GAAP net income was $106.0 million for the year and $26.0 million in the fourth quarter of 2020, compared to $94.2 million for the year and $29.4 million in the fourth quarter of 2019.

Excluding non-cash expenses related to stock-based compensation and the utilization of deferred tax assets, together with related income tax effects, non-GAAP net income was $34.7 million in the fourth quarter, compared to $40.3 million in the fourth quarter of 2019. For the full-year, non-GAAP net income was $145.6 million, compared to $133.3 million in 2019. A reconciliation of GAAP to non-GAAP net income is included below.

Cash and investments increased by $32.7 million in the fourth quarter, to $476.9 million at December 31, 2020. At December 31, 2019, the balance of cash and investments was 315.3 million.

The company spent $9.7 million in the fourth quarter repurchasing 458,769 shares of common stock pursuant to its stock repurchase program.
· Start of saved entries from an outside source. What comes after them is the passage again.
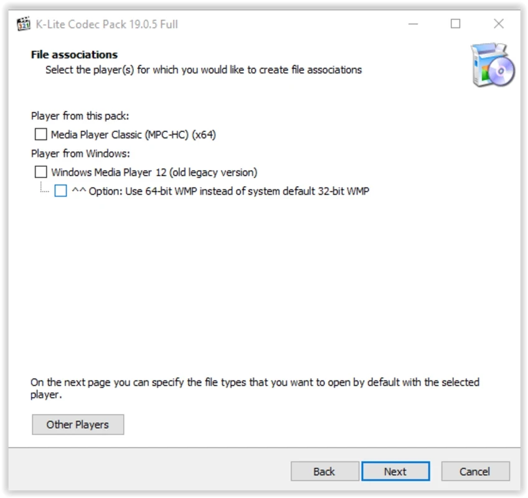Click the box-and-disc installer icon
528x498 pixels.
pos(493,64)
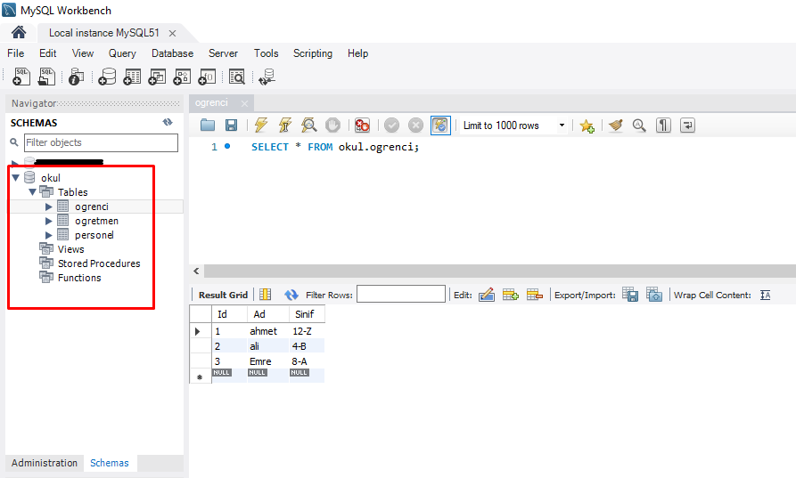Click the Export recordset to file icon

coord(630,295)

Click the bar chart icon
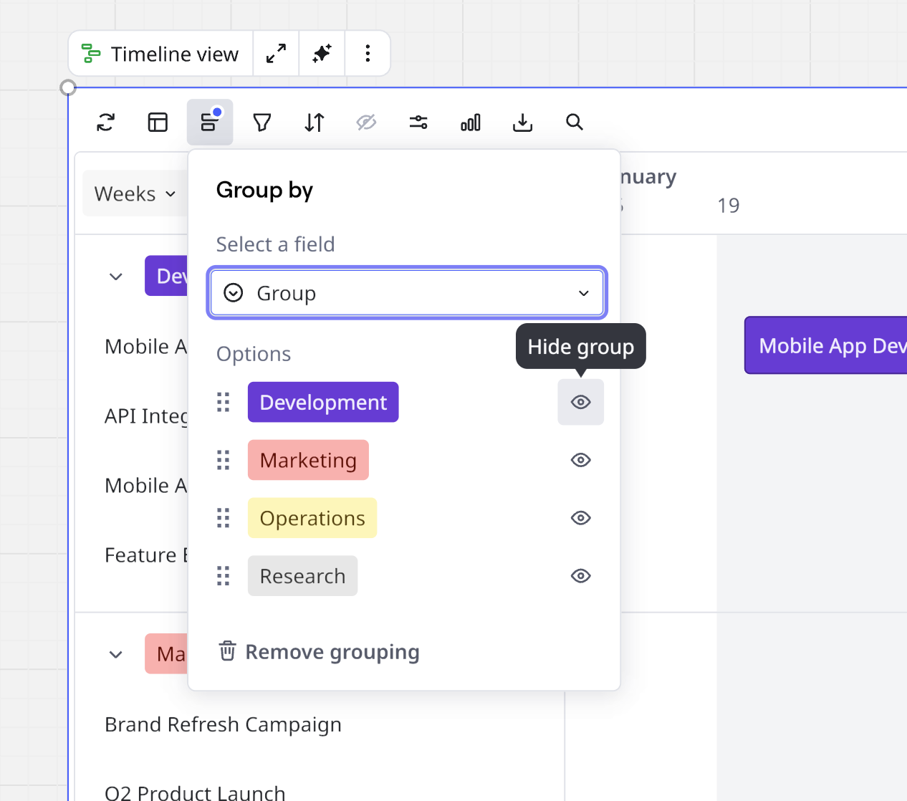[471, 123]
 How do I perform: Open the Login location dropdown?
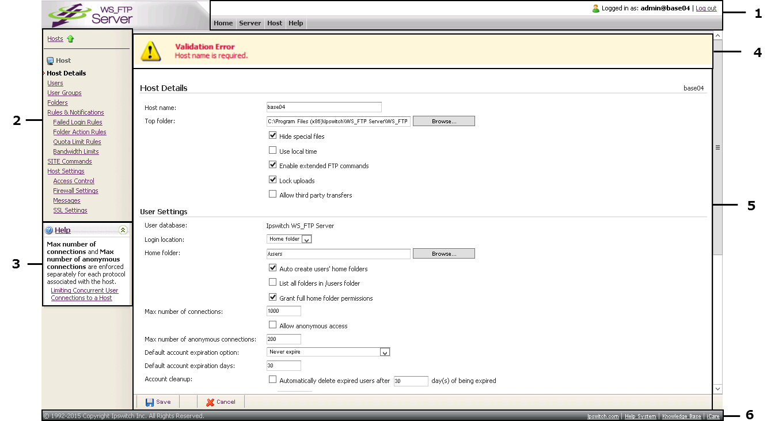pos(306,239)
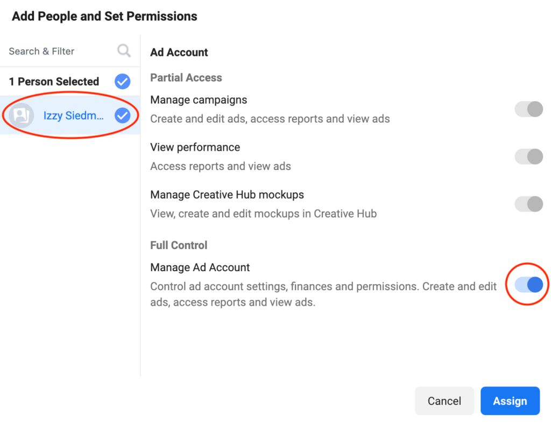The height and width of the screenshot is (423, 551).
Task: Click the Cancel button
Action: pyautogui.click(x=444, y=401)
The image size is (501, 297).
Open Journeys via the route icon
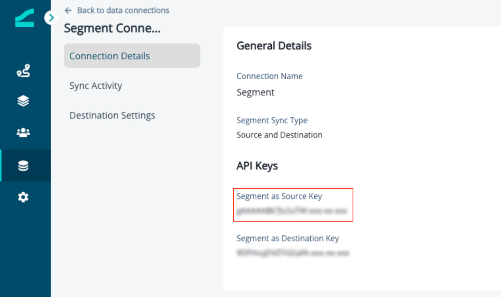click(23, 71)
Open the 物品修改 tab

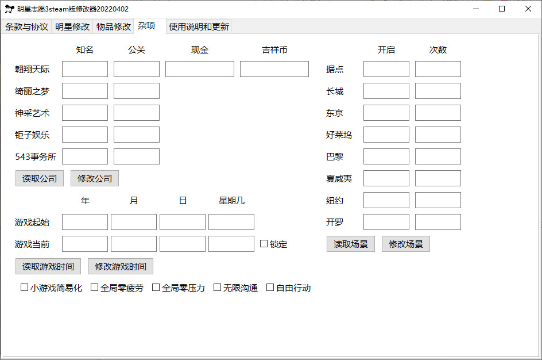coord(113,27)

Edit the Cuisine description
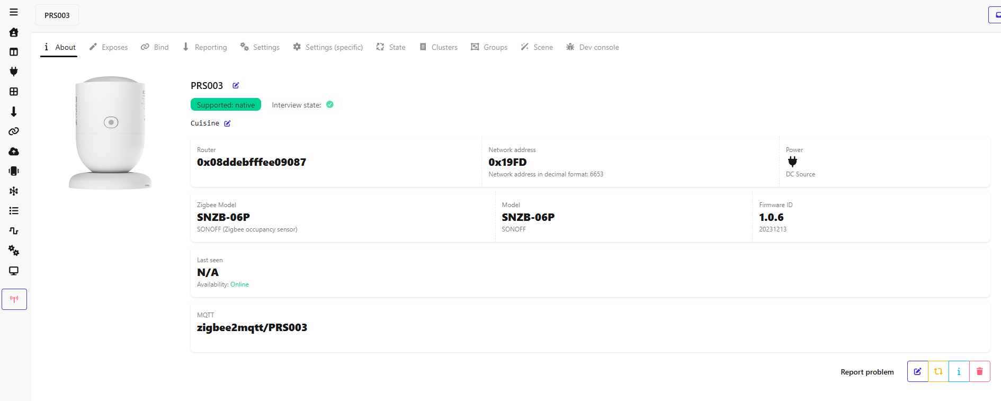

Under the currently authorized terms of that program, $190.3 million remains available for the repurchase of shares.

"Corcept’s financial and clinical accomplishments in 2020 lay the foundation for significant progress this year," said Joseph K. Belanoff, MD, Corcept’s Chief Executive Officer. "As the COVID-19 pandemic is brought under control, the easing of public health restrictions and greater willingness of patients to visit their doctors will allow more physicians to diagnose and optimally treat patients with Cushing’s syndrome. We expect revenue next year of $375 – 405 million.

"Improving conditions should also permit more rapid progress in our clinical development programs, many of which have been significantly slowed by the pandemic," he added. We are currently evaluating our proprietary, selective cortisol modulators as potential treatments for patients with metastatic ovarian and pancreatic cancer, castration-resistant prostate cancer, adrenal cancer, Cushing’s syndrome, antipsychotic-induced weight gain and non-alcoholic steatohepatitis. We will have topline data from our ovarian and pancreatic cancer trials in the second quarter. In the fourth quarter, we plan to initiate a Phase 2 trial in patients with amyotrophic lateral sclerosis (ALS)."